Solid particle erosion is unavoidable in the pipeline fitting components in different engineering applications, such as in the oil and gas industry. Elbows have been used as an efficient fitting component to change the flow direction in pipeline systems. They are commonly fitted in series. Thus, it is valuable to examine the effect of distance between two elbows in series on solid particle erosion of elbows. In the presented work, flow visualizations, paint removal tests, and erosion measurements were conducted on two test configurations of standard 50.8 mm elbows in vertical-horizontal flow. The distance between the two elbows to the pipe diameter ratio (L/D) are 1 and 5 to investigate the distance effect on erosion on the elbows. The multiphase flow regime is churn/annular flow with superficial gas and liquid velocity of 16 m/s and 0.5 m/s, respectively, and 300 μm sand size. The results of the flow visualizations showed a thin liquid film covering the inside wall of the elbows. Liquid patches or portions were flowing and covering the outer wall of the first and second elbows for the L/D = 1 test configuration. The paint removal experiment results showed that the paint started to remove at around 45° in the first elbow and about 60° in the second elbow of both test configurations with the 1D and 5D distance between the two elbows. The erosion measurement results showed a good agreement concerning the location of the maximum erosion compared to the paint removal tests.

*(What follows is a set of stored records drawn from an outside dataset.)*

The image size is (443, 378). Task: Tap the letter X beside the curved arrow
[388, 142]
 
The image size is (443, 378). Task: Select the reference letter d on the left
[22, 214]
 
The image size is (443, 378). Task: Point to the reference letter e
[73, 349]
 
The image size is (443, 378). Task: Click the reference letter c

In addition, the erosion measurement results showed that the maximum erosion magnitude in the first elbow with the L/D = 1 and L/D = 5 test configurations is higher than the second elbow by a factor of 1.35 and 3.14, respectively. In addition, Computational Fluid Dynamics (CFD) approach was used to study the effect of distance between two standard 76.2 mm elbows in series with 31 m/s gas velocity and 300 and 75 μm sand sizes. The CFD results showed agreements with the available experimental data. The CFD results showed that the maximum erosion ratio in the second elbow is lower than the first elbow in the gas-solid flow condition.